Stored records
Start of Block

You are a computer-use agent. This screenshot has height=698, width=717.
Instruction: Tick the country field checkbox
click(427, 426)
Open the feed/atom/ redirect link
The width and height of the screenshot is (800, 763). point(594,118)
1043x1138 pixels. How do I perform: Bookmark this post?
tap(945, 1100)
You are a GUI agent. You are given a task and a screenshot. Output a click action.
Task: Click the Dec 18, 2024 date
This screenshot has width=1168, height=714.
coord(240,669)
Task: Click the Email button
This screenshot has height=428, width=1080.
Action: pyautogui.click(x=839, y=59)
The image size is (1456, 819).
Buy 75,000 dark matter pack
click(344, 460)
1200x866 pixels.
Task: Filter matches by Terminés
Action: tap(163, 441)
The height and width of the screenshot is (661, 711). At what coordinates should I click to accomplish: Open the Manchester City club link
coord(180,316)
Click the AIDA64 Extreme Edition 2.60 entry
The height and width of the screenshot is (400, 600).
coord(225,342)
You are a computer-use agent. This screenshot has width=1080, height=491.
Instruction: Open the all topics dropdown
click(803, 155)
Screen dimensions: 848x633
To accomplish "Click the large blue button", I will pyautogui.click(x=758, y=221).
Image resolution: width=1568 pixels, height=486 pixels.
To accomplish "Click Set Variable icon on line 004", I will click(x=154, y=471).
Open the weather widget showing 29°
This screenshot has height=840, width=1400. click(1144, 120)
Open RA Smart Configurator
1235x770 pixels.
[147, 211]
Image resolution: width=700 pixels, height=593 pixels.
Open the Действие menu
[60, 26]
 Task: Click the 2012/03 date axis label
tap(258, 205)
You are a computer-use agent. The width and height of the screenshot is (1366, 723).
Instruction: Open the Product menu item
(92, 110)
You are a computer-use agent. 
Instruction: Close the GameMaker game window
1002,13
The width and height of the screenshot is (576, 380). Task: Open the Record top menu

End of Block

- _Task directions_: All lines with the word "computer" are needed; pull them from the entries and copy each.

- _Finished exercise_:
You are a computer-use agent. This screenshot has height=698, width=717.
You are a computer-use agent. This screenshot has width=1080, height=491.
You are a computer-use agent. The width and height of the screenshot is (1366, 723).
You are a computer-use agent. 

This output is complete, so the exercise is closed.